Packing and Covering 2013


   János Pach 


   Andres J. Ruiz-Vargas


We will be using Combinatorial Geometry by János Pach and Pankaj K. Agarwal.

For the assignments, the last exercise (the one marked with an asterisk) will be the one that you should turn in. 

Office hours:14 to 17 hours on 7th of June. 

Course Syllabus

The following is a list of the main results seen in class. When a theorem was presented, it is assumed that you are also acquainted with the Lemmas and observations used for proving it. 


 Chapter one with the exception of Theorem 1.13

 Theorem 1.7 and Theorem 1.12 are the highlights
Chapter 2 with the exception of last section. That is, section: Approximation of a convex body by polytopes, was not seen in class.
Theorem 2.1 and Theorem 2.6 are the highlights. 
Chapter 3: Last section has not been presented (between packing and coverings) 
Theorem 3.2 and Theorem 3.8 and Theorem 3.7 are the highlights.

Given information
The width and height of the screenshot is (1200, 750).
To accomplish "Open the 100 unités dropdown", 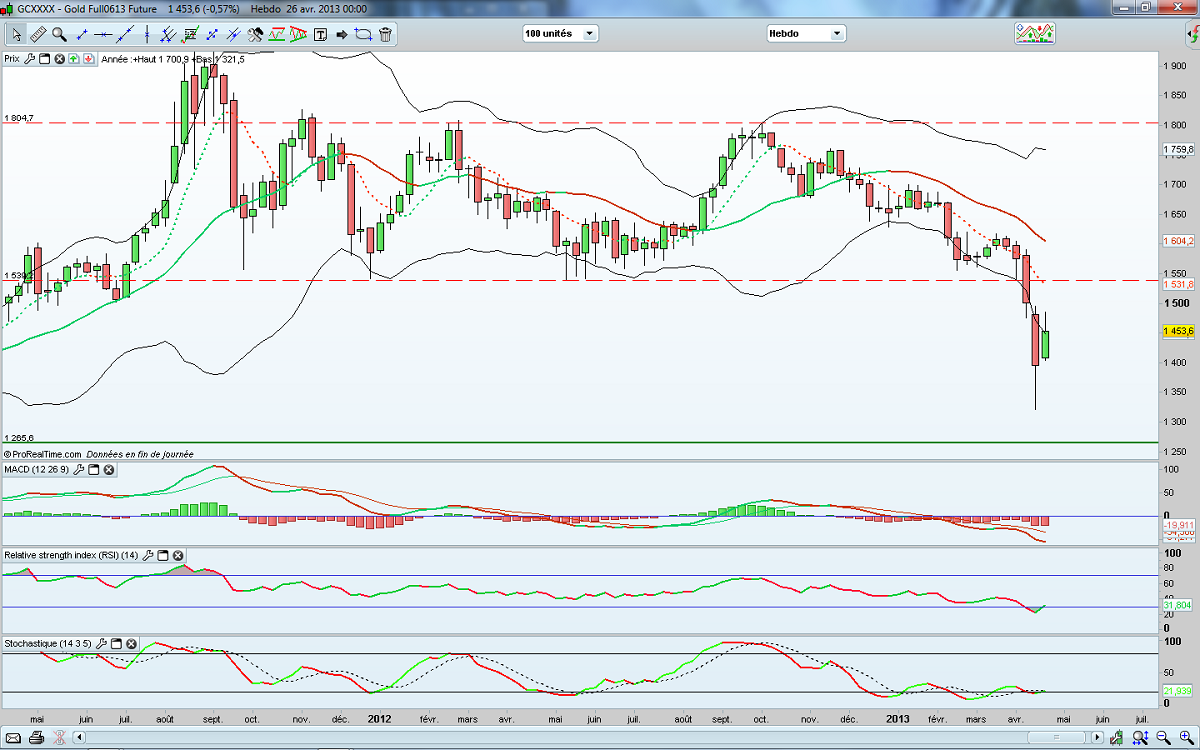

Problems and tasks
a. Retype the stretch of the Packing and Covering course page from "Course Syllabus" through "3.7 are the highlights.".
b. According to the Packing and Covering course page, which two theorems are the highlights of Chapter 2?
c. Write what follows the last line of the Packing and Covering course page.

Results by task
a.
Course Syllabus

The following is a list of the main results seen in class. When a theorem was presented, it is assumed that you are also acquainted with the Lemmas and observations used for proving it. 


 Chapter one with the exception of Theorem 1.13

 Theorem 1.7 and Theorem 1.12 are the highlights
Chapter 2 with the exception of last section. That is, section: Approximation of a convex body by polytopes, was not seen in class.
Theorem 2.1 and Theorem 2.6 are the highlights. 
Chapter 3: Last section has not been presented (between packing and coverings) 
Theorem 3.2 and Theorem 3.8 and Theorem 3.7 are the highlights.

b. Theorem 2.1 and Theorem 2.6.

c.
Chapter 4: Theorem 4.1 was presented.
Section Double-Lattice Packing was skipped
Chapter 5: Theorem 5.5 was presented.
Chapter 6:
Theorem 6.1
Lemma 6.2
Corollary 6.4
Theorem 6.6
Theorem 6.8
Section Sections of a ball packing was skipped
Chapter 7:
In this chapter, all of the results proved were without using Riemann’s zeta function, where it is written, it was replaced by a one. 
Lemma 7.3 was discussed and was proved in the exercise sessions for d=2. 
Lemma 7.5
Theorem 7.6
Theorem 7.7 (i)
Corollary 7.10
Theorem 7.11
Section Lattice packing and codes was skipped.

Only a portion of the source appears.